2018-07-03 | 政治・経済・社会
 参議院定数6増法案が提出され、今国会成立を目指すそうです。私は、以前から主張しています通り、基本的に定数増には賛成です。(参考:「議員定数削減しか方法がないのか?」)
 しかしながら、今回の法案については選挙区の合区で弾き飛ばされた議員の姑息な救済手段としか思えません。本来ならば最高裁が指摘している違憲状態を解消するためには抜本的な改正が必要で、現在の選挙区制度を前提とするならば、大幅な定数増が必要なはずです。

 世の中の趨勢は議員定数削減であることを承知の上で、これまで疑問を呈してきました。今回は具体的な数値も交えて検討してみたいと思います。

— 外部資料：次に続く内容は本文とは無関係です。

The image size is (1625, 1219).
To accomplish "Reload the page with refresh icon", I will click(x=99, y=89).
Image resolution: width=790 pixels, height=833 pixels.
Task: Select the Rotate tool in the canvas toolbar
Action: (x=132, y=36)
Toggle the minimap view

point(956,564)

 さて、国会議員一人当たりの年間経費は約1億円といわれております。この数値が正しいことを前提として議論を進めてみたいと思います。国会議員定数は衆議院議員465人、参議院議員242人の合計707人となっております。つまり、年間約707億円の税金が使われているということです。
 そこで、10%議員定数を削減すると衆議院議員418人、参議院議員216人、計634人となります。結果めでたく73億円減の634億円となります。これで果たした国会議員が身を切ったと言えるのでしょうか?
 身を切られたのは落選した議員だけなわけです。そしてその落選議員も小数であっても有権者の代表でもあったわけです。すなわち、支持していた国民も切られたことになるのです。そして、当選してきた議員は今まで通りの報酬を享受できるのです。

 一方、同じ73億円削減する方法として削減金額を議員定数で分け合うこともできるはずです。73/707≒0.1033ですので、議員一人当たり経費を年額1,033万円削減すれば実現できます。これでこそ本当に身を切った改革と言えるのではないでしょうか?
10%なんてケチなこと言わずに30%位削減してみてはいかがでしょうか。そうすれば年間約212億円が削減できますよ。

 要は政治に掛かる費用の年間総額を決めてしまえば良いのです。例えば、年間500億円としましょう。現在の議員定数であれば、議員一人当たり7,072万円です。総額を決めてしまえば、国会の物理的条件が許す限り定数増だってできてしまいます。えーぃ、一気に1,000人にしてみましょう。総額は500億円と決められていますので、議員一人当たり5,000万円となります。
 定数を増やすことができれば、議員本来の仕事である立法や行政に対する調査機能なども増強できることになります。議員の数が増えれば質が低下するといった議論がありますが、一方議員の数が減れば果たして質が高くなるのだろうかといった疑問だってあります。結局、このような議論は無意味であって、有権者が適切に判断できるかどうかにかかっています。

 このように私には、議員定数を削減しなければならないといった積極的な理由が見出せません。要は、政治に掛かる費用が高いということだけならば、総額を決める方法だってあるのに何故に議員定数を削減しなければならないといった世論形成がなされてきたのかという点が気になります。そこに何らかの隠された意図があるのではないかと勘繰ってしまいます。
 そういった場合一番疑われるのは、議員数が減った場合一番得する方々に他なりません。すなわち、政権与党ということになります。一々うるさい野党共がいなくなれば、やりたい放題ができるようになります。それに行政組織も同様です。しょっちゅういちゃもんをつけてくる議員が減れば、我が世の春を謳歌できますよね。

 このようなことで議員定数の削減を主張しているとすれば民主主義を否定していることに繋がります。多くの国民が賛同している議員定数削減ですが、今一度立ち止まって考えていただきたいと思います。

 今回の法案提出を契機として、選挙制度に対する抜本的な議論が巻き起こることを期待します。